◆ **Data entries**:
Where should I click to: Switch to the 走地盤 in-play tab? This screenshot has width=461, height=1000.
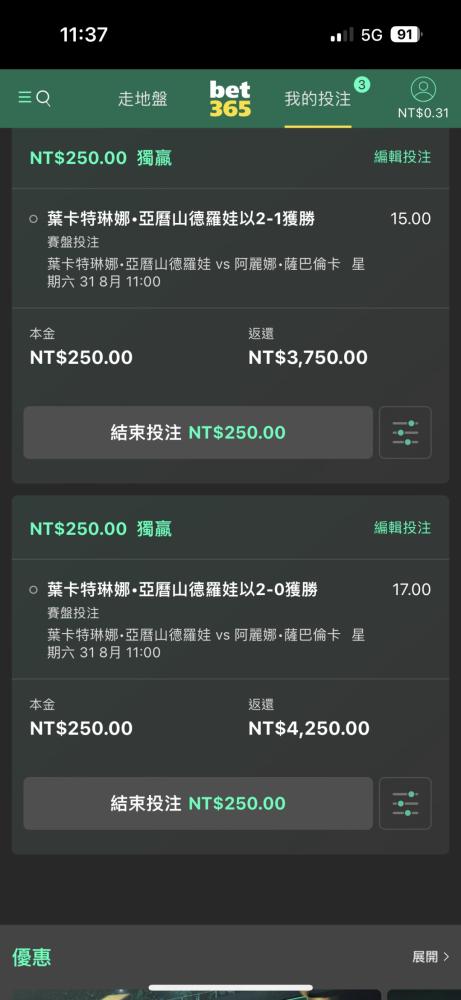point(142,99)
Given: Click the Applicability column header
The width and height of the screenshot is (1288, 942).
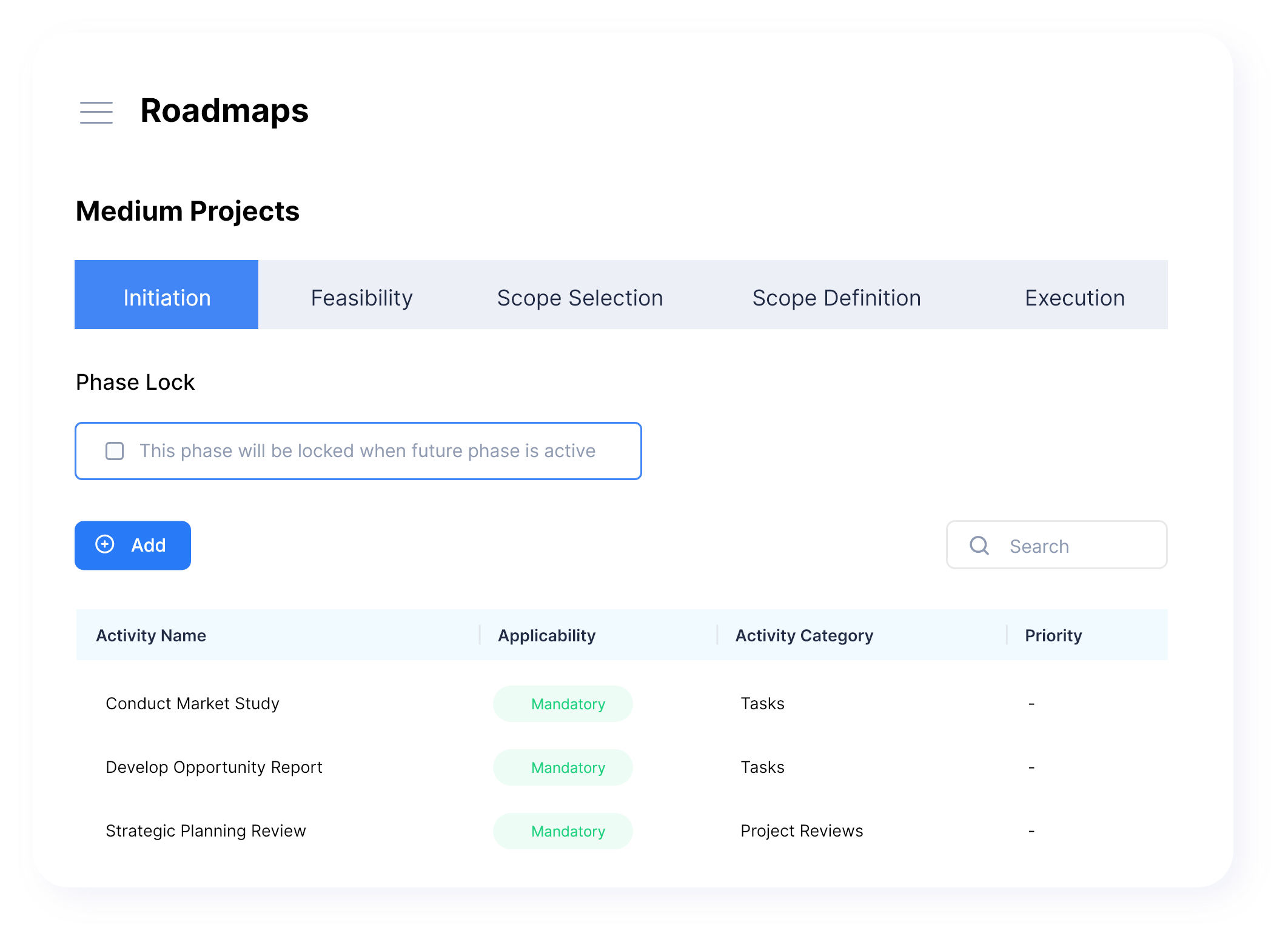Looking at the screenshot, I should coord(546,635).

◆ **Task requirements**:
The records above, minus their pictures, are to be returned verbatim.

◆ **Finished exercise**:
Where should I click to: Switch to the 走地盤 in-play tab? This screenshot has width=461, height=1000.
point(142,99)
Given: Click the Applicability column header
The width and height of the screenshot is (1288, 942).
Looking at the screenshot, I should coord(546,635).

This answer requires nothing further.